## Problem requirements
Return all of the records below verbatim.

## Exercise data
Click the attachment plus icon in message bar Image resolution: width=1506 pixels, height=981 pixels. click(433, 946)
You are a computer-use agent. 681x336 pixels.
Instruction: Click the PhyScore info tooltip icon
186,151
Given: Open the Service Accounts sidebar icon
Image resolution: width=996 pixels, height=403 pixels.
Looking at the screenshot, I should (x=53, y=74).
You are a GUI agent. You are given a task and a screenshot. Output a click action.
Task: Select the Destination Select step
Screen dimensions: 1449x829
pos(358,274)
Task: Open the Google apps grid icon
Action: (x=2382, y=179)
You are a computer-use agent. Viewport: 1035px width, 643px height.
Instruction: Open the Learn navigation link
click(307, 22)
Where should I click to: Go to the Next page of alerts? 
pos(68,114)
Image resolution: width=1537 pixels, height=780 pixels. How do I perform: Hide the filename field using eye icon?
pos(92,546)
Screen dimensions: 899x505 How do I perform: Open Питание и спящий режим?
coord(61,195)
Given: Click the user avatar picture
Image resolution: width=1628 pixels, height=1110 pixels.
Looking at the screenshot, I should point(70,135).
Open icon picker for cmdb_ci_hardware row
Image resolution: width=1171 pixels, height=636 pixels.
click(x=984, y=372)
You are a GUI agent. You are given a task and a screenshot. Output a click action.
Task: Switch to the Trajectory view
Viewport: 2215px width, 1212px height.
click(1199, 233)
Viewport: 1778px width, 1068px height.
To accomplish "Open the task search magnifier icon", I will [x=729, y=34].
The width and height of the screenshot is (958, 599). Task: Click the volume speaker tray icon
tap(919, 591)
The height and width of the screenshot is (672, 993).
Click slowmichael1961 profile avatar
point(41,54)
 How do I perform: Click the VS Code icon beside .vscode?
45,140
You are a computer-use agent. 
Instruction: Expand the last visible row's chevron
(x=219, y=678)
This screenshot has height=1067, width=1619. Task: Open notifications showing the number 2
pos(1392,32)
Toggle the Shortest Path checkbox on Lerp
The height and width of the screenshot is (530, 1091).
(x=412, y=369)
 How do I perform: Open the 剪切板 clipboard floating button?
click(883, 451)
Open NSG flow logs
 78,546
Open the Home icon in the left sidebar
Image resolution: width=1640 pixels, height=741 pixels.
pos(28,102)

## Task response
Click the attachment plus icon in message bar Image resolution: width=1506 pixels, height=981 pixels. click(433, 946)
You are a computer-use agent. 681x336 pixels.
Instruction: Click the PhyScore info tooltip icon
186,151
Given: Open the Service Accounts sidebar icon
Image resolution: width=996 pixels, height=403 pixels.
Looking at the screenshot, I should (x=53, y=74).
You are a GUI agent. You are given a task and a screenshot. Output a click action.
Task: Select the Destination Select step
Screen dimensions: 1449x829
pos(358,274)
Task: Open the Google apps grid icon
Action: (x=2382, y=179)
You are a computer-use agent. Viewport: 1035px width, 643px height.
Instruction: Open the Learn navigation link
click(307, 22)
Where should I click to: Go to the Next page of alerts? 
pos(68,114)
Image resolution: width=1537 pixels, height=780 pixels. How do I perform: Hide the filename field using eye icon?
pos(92,546)
Screen dimensions: 899x505 How do I perform: Open Питание и спящий режим?
coord(61,195)
Given: Click the user avatar picture
Image resolution: width=1628 pixels, height=1110 pixels.
Looking at the screenshot, I should point(70,135).
Open icon picker for cmdb_ci_hardware row
Image resolution: width=1171 pixels, height=636 pixels.
click(x=984, y=372)
You are a GUI agent. You are given a task and a screenshot. Output a click action.
Task: Switch to the Trajectory view
Viewport: 2215px width, 1212px height.
click(1199, 233)
Viewport: 1778px width, 1068px height.
To accomplish "Open the task search magnifier icon", I will [x=729, y=34].
The width and height of the screenshot is (958, 599). Task: Click the volume speaker tray icon
tap(919, 591)
The height and width of the screenshot is (672, 993).
Click slowmichael1961 profile avatar
point(41,54)
 How do I perform: Click the VS Code icon beside .vscode?
45,140
You are a computer-use agent. 
Instruction: Expand the last visible row's chevron
(x=219, y=678)
This screenshot has height=1067, width=1619. Task: Open notifications showing the number 2
pos(1392,32)
Toggle the Shortest Path checkbox on Lerp
The height and width of the screenshot is (530, 1091).
(x=412, y=369)
 How do I perform: Open the 剪切板 clipboard floating button?
click(883, 451)
Open NSG flow logs
 78,546
Open the Home icon in the left sidebar
Image resolution: width=1640 pixels, height=741 pixels.
pos(28,102)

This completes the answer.